Probably everything that can ever be said about Angel EDP by Thierry Mugler has already been said at this point. Everything from “this smells like the pheromones of aphrodite herself- plus it cleared my skin and saved my marriage!” to “smells like nasty B.O. and rotten fruit, and also it killed my family. ” You will either love or loathe that distinctively asymmetrical star bottle and the sweet, fruity, earthy juice inside. I happen to love Angel in all its forms. Probably my favorite, though, is a version that I think people tend to forget about for no good reason given the fact that it’s infinitely easier to wear: Angel EDT.

Angel EDT is the ideal EDT version of a bold, rich EDP fragrance in my view- it still retains the key characteristics of the EDP while softening its rough edges (and Angel EDP sure has a lot of them!) In a world where the EDT version of an EDP is often a totally, confusingly different fragrance, Angel EDT is clearly, proudly related to Angel- she’s just a bit less unhinged.

That polarizing dirty, gritty patchouli found in the EDP is replaced here with a cleaner, more medicinal version that nudges the scent more to the masculine side. Those overripe, sweaty berries from the EDP are now more fresh and crisp. And that ridiculous cornucopia of random syrupy, sugary gourmand notes is replaced with a single, much more well tolerated one: praline. This adds just the right amount of sweet, slightly chocolatey gourmand yumminess without the heavy syrup. Like in the EDP, the EDT is dominated by patchouli, but that menthol, medicinal quality that it’s given is quite refreshing. One of my favorite things about Angel in general is that it’s a gourmand that doesn’t smell literally edible. It smells yummy in many ways, but has enough earth and human grime going on to prevent me from feeling like a walking cake. Not that there’s anything wrong with being a walking cake. You do you.

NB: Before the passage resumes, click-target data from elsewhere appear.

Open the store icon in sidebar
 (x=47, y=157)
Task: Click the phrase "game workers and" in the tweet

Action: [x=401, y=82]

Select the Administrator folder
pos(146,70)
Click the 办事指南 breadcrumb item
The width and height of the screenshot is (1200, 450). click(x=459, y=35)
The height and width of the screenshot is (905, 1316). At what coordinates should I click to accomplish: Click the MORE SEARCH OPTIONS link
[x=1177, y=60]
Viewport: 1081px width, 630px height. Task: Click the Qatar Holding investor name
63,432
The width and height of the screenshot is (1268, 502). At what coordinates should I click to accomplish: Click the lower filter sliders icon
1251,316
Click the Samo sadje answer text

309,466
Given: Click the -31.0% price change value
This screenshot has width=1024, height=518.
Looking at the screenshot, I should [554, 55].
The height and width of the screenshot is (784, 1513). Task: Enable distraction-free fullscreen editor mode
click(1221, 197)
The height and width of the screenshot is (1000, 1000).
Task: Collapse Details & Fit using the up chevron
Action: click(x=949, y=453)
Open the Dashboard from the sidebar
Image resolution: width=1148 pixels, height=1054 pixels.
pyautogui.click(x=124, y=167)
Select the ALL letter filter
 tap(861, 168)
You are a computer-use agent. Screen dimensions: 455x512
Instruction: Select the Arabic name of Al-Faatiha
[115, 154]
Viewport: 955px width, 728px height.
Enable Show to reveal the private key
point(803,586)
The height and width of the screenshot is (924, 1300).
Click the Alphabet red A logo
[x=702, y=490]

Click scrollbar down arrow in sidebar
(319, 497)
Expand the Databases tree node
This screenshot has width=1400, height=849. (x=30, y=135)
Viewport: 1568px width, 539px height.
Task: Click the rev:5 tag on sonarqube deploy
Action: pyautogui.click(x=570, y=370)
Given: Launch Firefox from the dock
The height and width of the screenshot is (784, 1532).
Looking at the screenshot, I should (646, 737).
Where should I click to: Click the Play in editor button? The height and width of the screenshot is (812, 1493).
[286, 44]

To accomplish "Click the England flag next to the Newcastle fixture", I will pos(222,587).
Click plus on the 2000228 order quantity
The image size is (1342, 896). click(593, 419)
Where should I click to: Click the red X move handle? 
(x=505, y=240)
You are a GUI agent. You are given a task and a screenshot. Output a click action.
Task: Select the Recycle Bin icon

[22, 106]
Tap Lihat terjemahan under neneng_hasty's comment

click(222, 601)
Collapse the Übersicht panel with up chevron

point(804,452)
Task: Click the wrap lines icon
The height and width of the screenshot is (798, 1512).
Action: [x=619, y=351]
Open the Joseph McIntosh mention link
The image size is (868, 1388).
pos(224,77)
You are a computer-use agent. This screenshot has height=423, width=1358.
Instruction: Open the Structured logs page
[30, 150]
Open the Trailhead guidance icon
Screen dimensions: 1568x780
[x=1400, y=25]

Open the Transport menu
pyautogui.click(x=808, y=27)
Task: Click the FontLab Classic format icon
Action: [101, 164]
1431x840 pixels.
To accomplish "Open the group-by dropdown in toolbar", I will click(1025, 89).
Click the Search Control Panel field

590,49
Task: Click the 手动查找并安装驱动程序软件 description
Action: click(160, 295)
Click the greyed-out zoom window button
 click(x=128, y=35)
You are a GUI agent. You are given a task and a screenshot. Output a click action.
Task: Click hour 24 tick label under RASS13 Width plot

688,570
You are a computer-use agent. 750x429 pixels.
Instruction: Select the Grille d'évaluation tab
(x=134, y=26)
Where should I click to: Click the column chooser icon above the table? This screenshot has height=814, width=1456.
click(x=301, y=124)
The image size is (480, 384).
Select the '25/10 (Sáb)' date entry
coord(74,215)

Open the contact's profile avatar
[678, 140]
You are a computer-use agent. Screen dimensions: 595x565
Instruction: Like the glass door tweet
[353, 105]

But yes, you can sweat in this and not smell completely disgusting. Even though Mugler has released a number of good “summer” flankers of Angel, I think that the EDT is kind of the “true” summer Angel- in that it provides maximum Angel DNA while still being summer appropriate. Angel EDP is kind of the last thing anyone would think of when looking for a summer perfume- so it’s surprising to have the EDT where it still feels like Angel EDP, just much easier to tango with. And given that it still has that trademark beastly longevity that we’ve all come to expect from Mugler, It feels great for this gourmand-lover to be able to have my dirty patchouli cake, and eat it too- even in summer.